Commits 2122f8b963d4 ("rev-parse: Add support for the ^! and ^@ syntax",
2008-07-26) and 3dd4e7320d ("Teach rev-parse the ... syntax.", 2006-07-04)
taught rev-parse new syntax, and used lookup_commit_reference() as part of
their logic.  Neither usage checked the returned commit to see if it was
non-NULL before using it.  Check for NULL and ensure an appropriate error
is reported to the user.

Reported by Florian Weimer and Todd Zullinger.

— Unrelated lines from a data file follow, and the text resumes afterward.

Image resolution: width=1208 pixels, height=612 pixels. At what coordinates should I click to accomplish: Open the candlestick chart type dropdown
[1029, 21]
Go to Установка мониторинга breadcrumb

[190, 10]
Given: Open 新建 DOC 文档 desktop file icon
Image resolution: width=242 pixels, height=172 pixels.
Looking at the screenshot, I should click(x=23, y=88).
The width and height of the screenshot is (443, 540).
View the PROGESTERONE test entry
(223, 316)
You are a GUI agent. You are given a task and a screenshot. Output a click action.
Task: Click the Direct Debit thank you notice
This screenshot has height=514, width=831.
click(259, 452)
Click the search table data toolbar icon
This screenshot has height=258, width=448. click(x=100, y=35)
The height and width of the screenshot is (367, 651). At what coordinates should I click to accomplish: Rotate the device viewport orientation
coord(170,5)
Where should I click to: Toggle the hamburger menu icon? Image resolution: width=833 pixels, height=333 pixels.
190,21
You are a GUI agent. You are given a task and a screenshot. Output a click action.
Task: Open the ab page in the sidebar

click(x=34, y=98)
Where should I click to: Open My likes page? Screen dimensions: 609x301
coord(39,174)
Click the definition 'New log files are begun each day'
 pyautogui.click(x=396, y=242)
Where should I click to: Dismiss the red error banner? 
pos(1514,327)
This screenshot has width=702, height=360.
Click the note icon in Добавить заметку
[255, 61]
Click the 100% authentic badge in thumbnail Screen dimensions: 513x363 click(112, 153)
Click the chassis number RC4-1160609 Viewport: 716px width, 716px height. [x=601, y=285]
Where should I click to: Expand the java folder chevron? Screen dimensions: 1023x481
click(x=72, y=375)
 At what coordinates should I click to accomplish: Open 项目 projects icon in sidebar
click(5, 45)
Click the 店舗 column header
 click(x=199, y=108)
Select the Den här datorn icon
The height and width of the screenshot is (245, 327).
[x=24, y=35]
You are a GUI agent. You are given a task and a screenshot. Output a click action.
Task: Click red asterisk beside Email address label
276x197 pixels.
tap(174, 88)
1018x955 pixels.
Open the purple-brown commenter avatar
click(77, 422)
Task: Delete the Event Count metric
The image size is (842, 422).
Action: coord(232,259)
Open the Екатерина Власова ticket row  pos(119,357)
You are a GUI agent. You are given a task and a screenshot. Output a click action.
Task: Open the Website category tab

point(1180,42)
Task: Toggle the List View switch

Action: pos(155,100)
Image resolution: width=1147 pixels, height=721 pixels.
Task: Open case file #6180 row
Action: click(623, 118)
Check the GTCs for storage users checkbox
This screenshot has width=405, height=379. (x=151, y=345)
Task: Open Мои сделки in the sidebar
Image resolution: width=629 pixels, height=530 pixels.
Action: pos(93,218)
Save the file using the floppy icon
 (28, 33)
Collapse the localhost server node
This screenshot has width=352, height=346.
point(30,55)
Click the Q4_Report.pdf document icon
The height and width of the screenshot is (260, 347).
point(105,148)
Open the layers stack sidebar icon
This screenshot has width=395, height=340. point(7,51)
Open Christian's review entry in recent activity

Helped-by: Jeff King <peff@peff.net>
Signed-off-by: Elijah Newren <newren@gmail.com>
Reviewed-by: Jeff King <peff@peff.net>
Signed-off-by: Junio C Hamano <gitster@pobox.com>

diff --git a/builtin/rev-parse.c b/builtin/rev-parse.c
index 74aa644..da5748b 100644
--- a/builtin/rev-parse.c
+++ b/builtin/rev-parse.c
@@ -282,6 +282,10 @@ static int try_difference(const char *arg)
 			struct commit *a, *b;
 			a = lookup_commit_reference(&oid);
 			b = lookup_commit_reference(&end);
+			if (!a || !b) {
+				*dotdot = '.';
+				return 0;
+			}
 			exclude = get_merge_bases(a, b);
 			while (exclude) {
 				struct commit *commit = pop_commit(&exclude);
@@ -328,12 +332,12 @@ static int try_parent_shorthands(const char *arg)
 		return 0;
 
 	*dotdot = 0;
-	if (get_oid_committish(arg, &oid)) {
+	if (get_oid_committish(arg, &oid) ||
+	    !(commit = lookup_commit_reference(&oid))) {
 		*dotdot = '^';
 		return 0;
 	}
 
-	commit = lookup_commit_reference(&oid);
 	if (exclude_parent &&
 	    exclude_parent > commit_list_count(commit->parents)) {
 		*dotdot = '^';
diff --git a/t/t6101-rev-parse-parents.sh b/t/t6101-rev-parse-parents.sh
index 8c61798..7683e4a 100755
--- a/t/t6101-rev-parse-parents.sh
+++ b/t/t6101-rev-parse-parents.sh
@@ -214,4 +214,12 @@ test_expect_success 'rev-list merge^-1x (garbage after ^-1)' '
 	test_must_fail git rev-list merge^-1x
 '
 
+test_expect_success 'rev-parse $garbage^@ does not segfault' '
+	test_must_fail git rev-parse $EMPTY_TREE^@
+'
+
+test_expect_success 'rev-parse $garbage...$garbage does not segfault' '
+	test_must_fail git rev-parse $EMPTY_TREE...$EMPTY_BLOB
+'
+
 test_done
-- 
cgit v0.10.2-6-g49f6